Ten multilateral development banks have agreed to strengthen coordination in measuring how their operations support job creation, in a move aimed at improving development impact and accountability.
The group, together with the World Bank Group, said in a joint statement on Thursday that they would adopt a more unified approach to assessing how their financing translates into “more and better jobs.”
The announcement came during the Spring Meetings of the International Monetary Fund and the World Bank in Washington.
“To achieve this, we will deepen coordination and partnership across countries, MDBs, the private sector, and other stakeholders,” the institutions said.
Multilateral development banks (MDBs), which include regional and global lenders, play a key role in financing infrastructure, social programmes and private sector development in emerging and developing economies. However, measuring the real-world impact of such investments — particularly on employment — has often varied across institutions.
The new initiative seeks to harmonize methodologies and improve data-sharing, enabling better tracking of how projects contribute to job creation and economic inclusion.
Development experts say the move reflects growing pressure on international financial institutions to demonstrate tangible outcomes, especially as countries grapple with slow growth, high debt levels and limited fiscal space.
By aligning metrics, MDBs hope to enhance transparency and ensure that investments are more effectively targeted toward sectors with strong employment potential, such as infrastructure, agriculture and small business development.
The joint effort also underscores the increasing emphasis on private sector engagement in development finance.

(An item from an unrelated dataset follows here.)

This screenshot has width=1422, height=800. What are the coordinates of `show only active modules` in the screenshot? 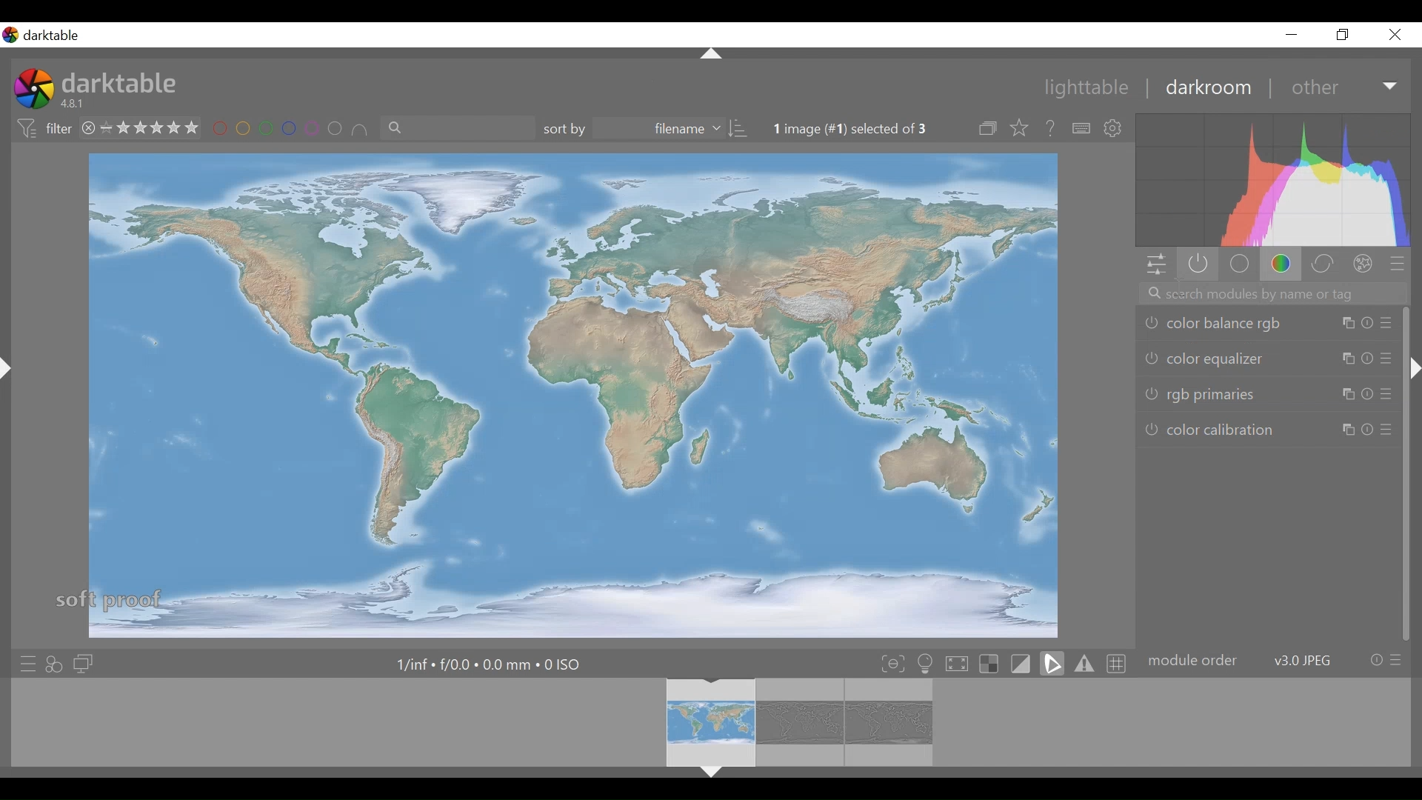 It's located at (1197, 264).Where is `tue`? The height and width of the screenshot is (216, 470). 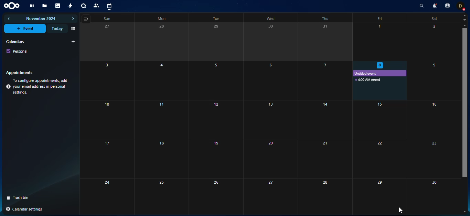 tue is located at coordinates (215, 19).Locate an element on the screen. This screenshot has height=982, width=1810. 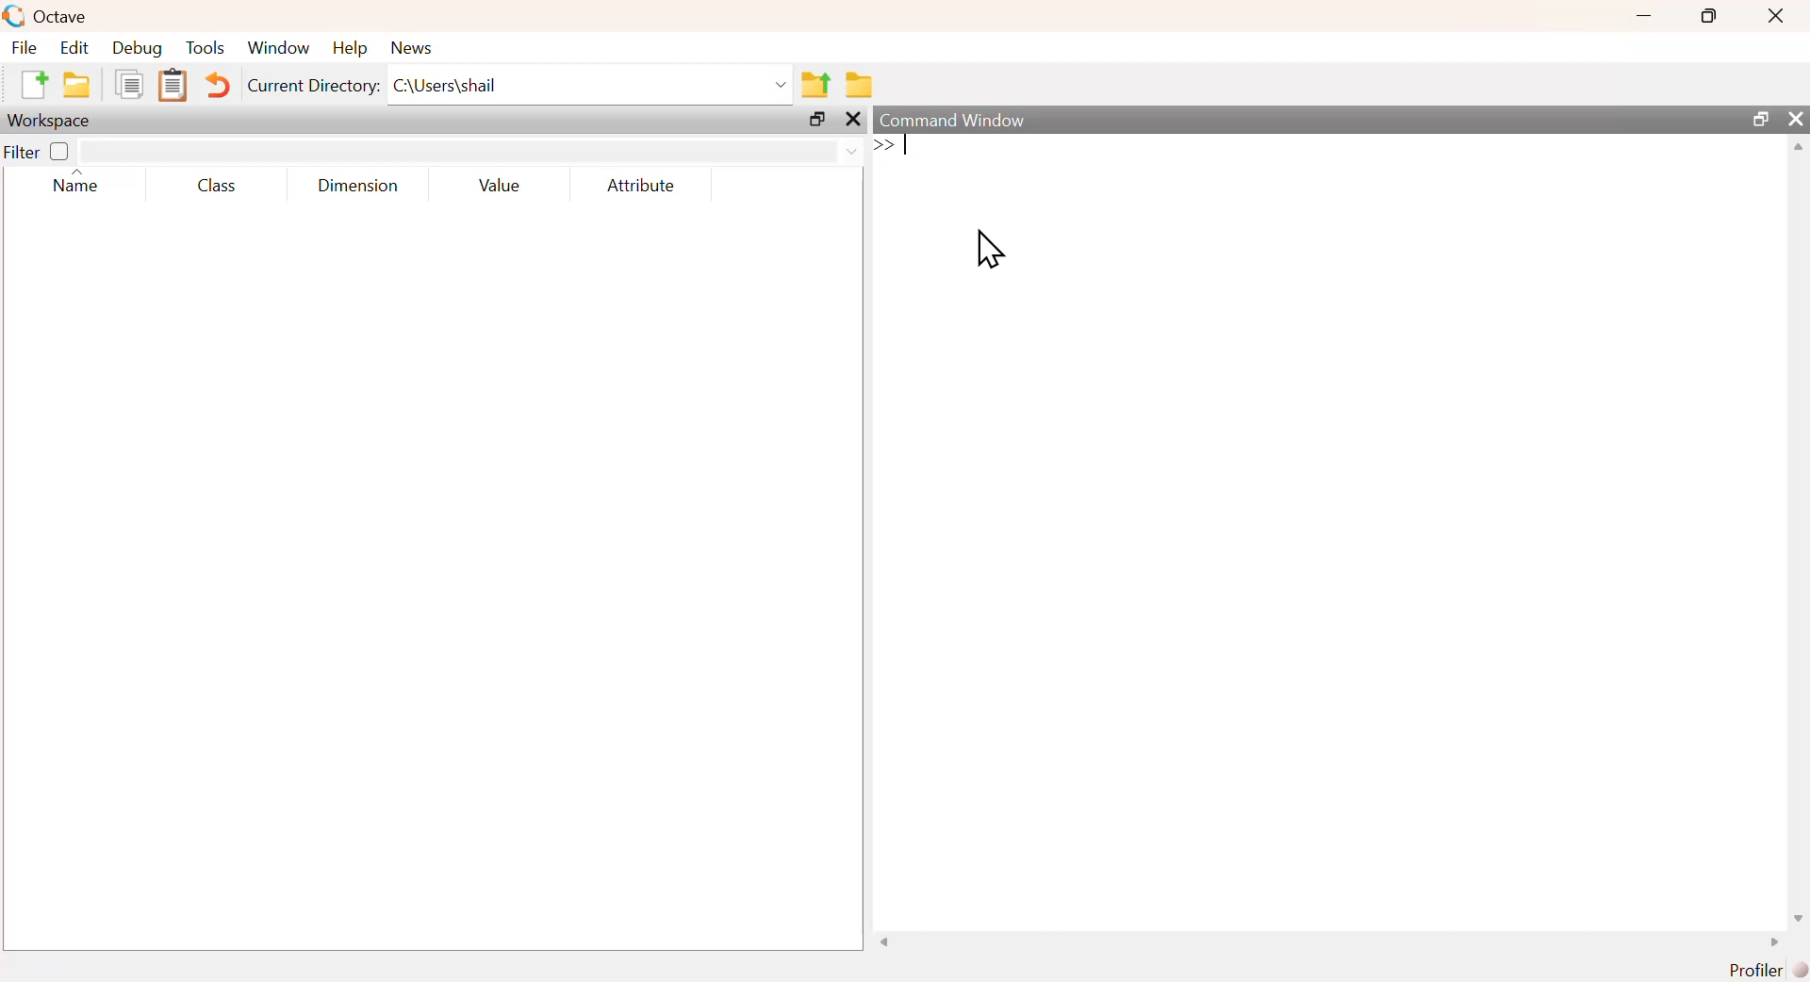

MDBs have been working to crowd in private investment, particularly in regions where public resources are constrained.
Closer coordination is expected to help identify gaps, reduce duplication and scale up successful models across countries and regions.
The announcement comes at a time when policymakers are placing renewed focus on job creation as a cornerstone of economic resilience, particularly in developing economies facing demographic pressures and rising youth unemployment.
Officials said the collaboration would also involve working more closely with governments and other stakeholders to refine data collection and evaluation frameworks.
While the statement did not outline specific timelines, it signals a broader shift toward results-based development financing, where outcomes such as employment generation are central to assessing success.
The Spring Meetings, which bring together finance ministers, central bankers and development partners from around the world, have focused heavily this year on boosting growth, strengthening resilience and addressing global inequalities.
The MDB initiative on jobs is expected to feature prominently in ongoing discussions about how to make development finance more effective in delivering inclusive and sustainable growth.